Adam’s students are preoccupied with a religious novel on the coming ”Rapture,” obsessing over every detail and asking for assignments specifically related to their extracurricular reading. An English lit teacher, Adam is all too happy to oblige, indulging the young girls in his newly-minted book club by following along with the cult-frenzy series. Never mind that some of the students are starving themselves or bleeding from self-mutilation, Carpenter’s egocentric educators are too wrapped up in their own unhealthy passions to bother with the personal lives of their pupils.

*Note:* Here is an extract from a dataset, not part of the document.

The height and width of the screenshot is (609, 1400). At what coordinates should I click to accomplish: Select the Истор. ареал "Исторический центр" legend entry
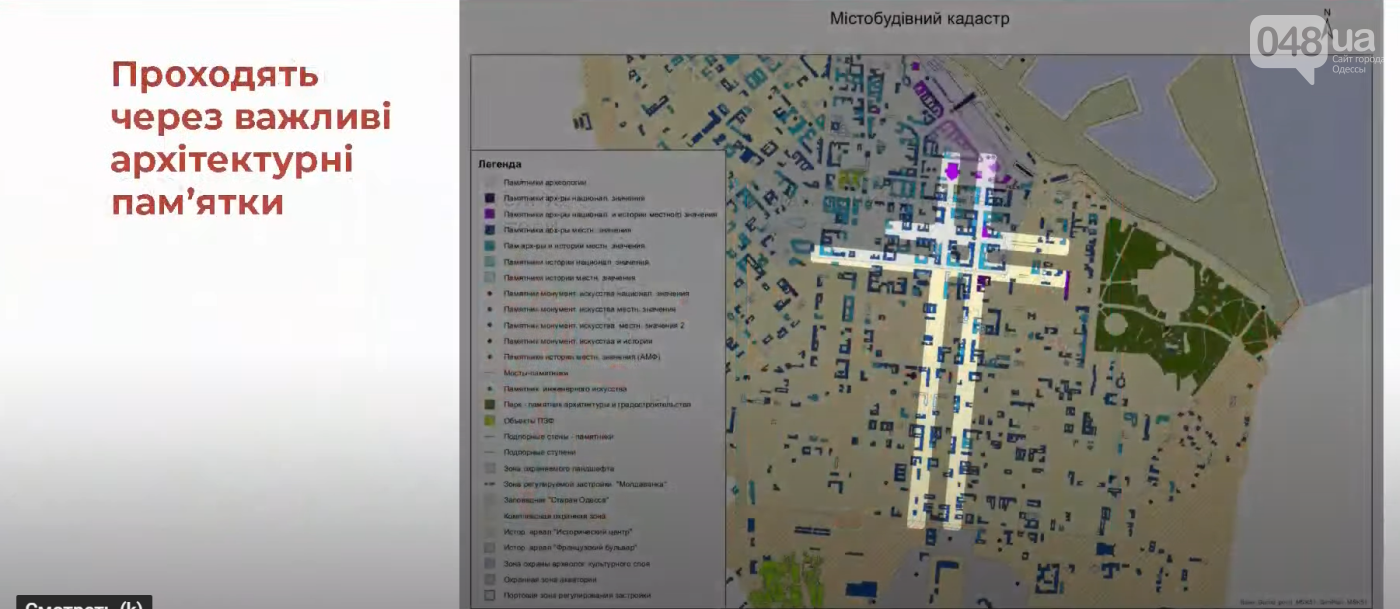pos(568,531)
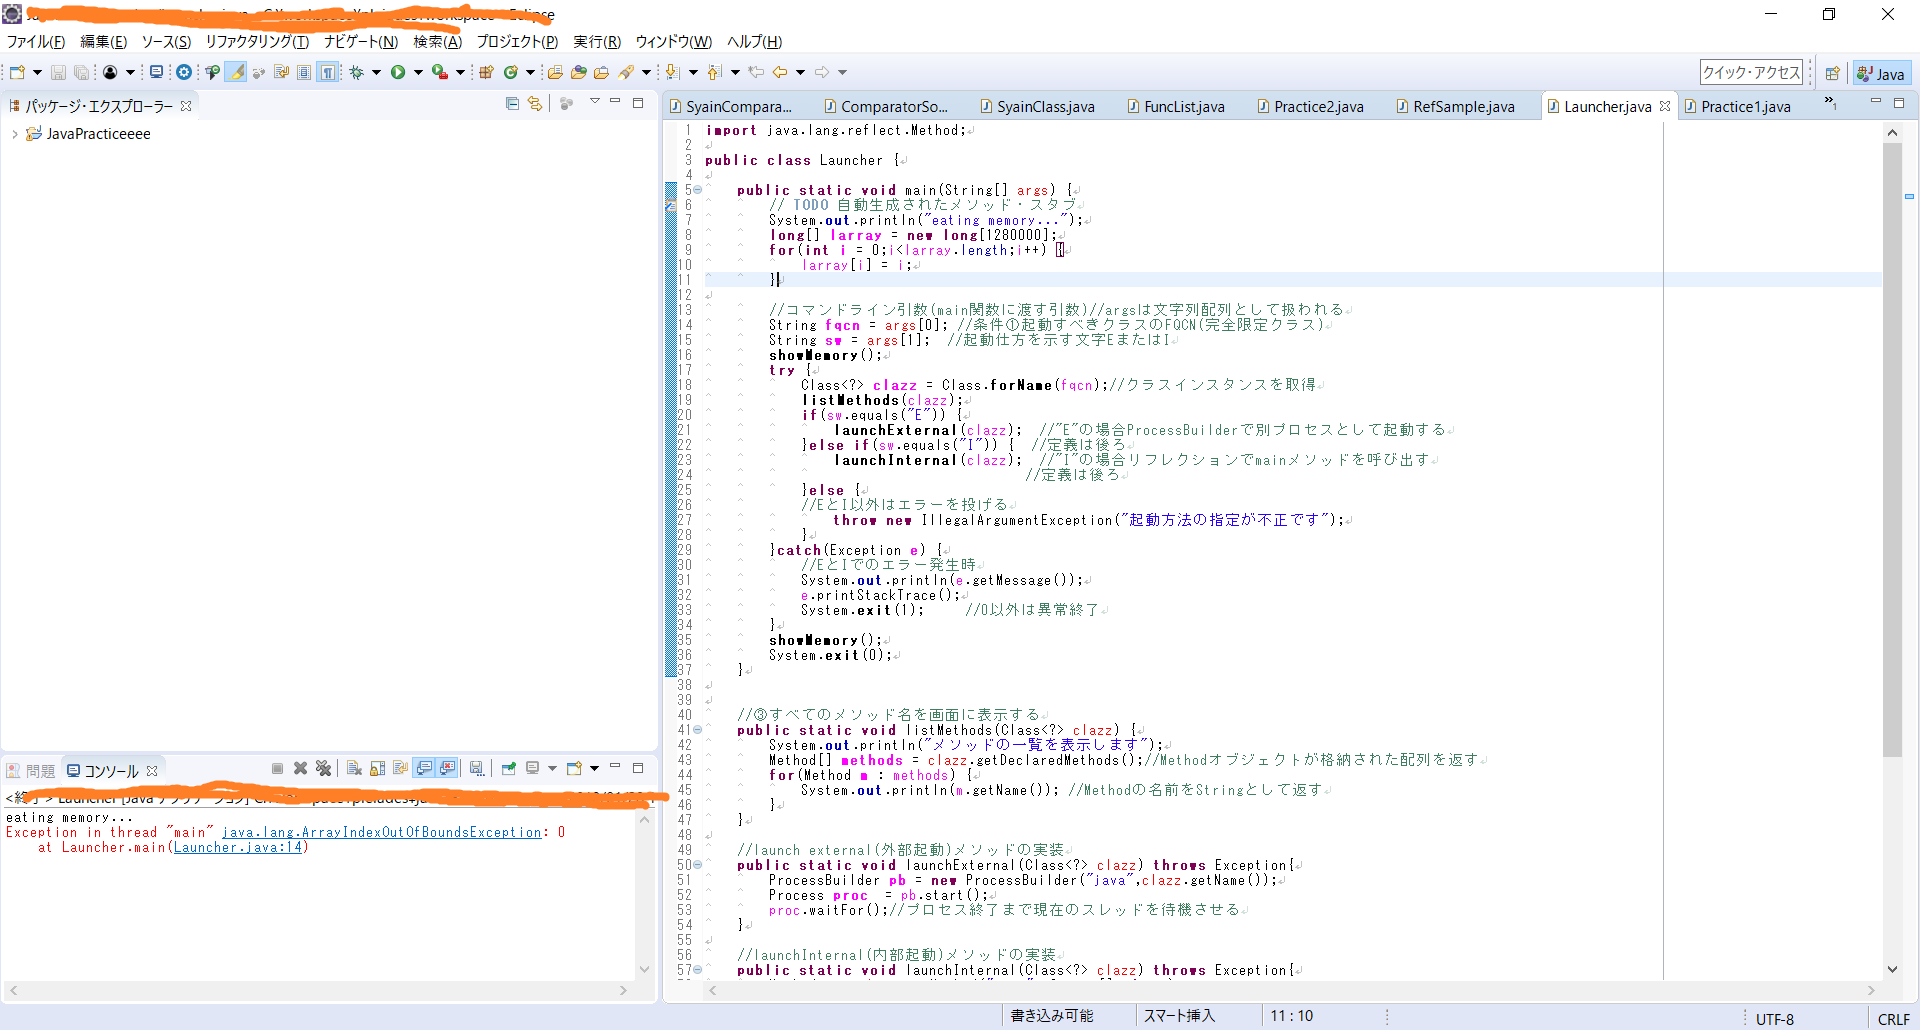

Though they’re a mess of unlovable, prickly people, Carpenter lends enough information to her characters that you actually grow to care about them. Russotto’s emotions are authentic under Howard Shalwitz’s straightforward direction, but Anderson’s Zoe radiates an overcooked, affected air that is as thick as a layer of Visqueen. We never get close enough to a revelation to believe Carpenter’s outrageous finale, a sudden, hapless conclusion to an already unlikely story. Carpenter’s writing skills are rendered impotent in portraying a realistic account of life in an average American high school, which seems a pity since she never seems to lack inspiration — or humor.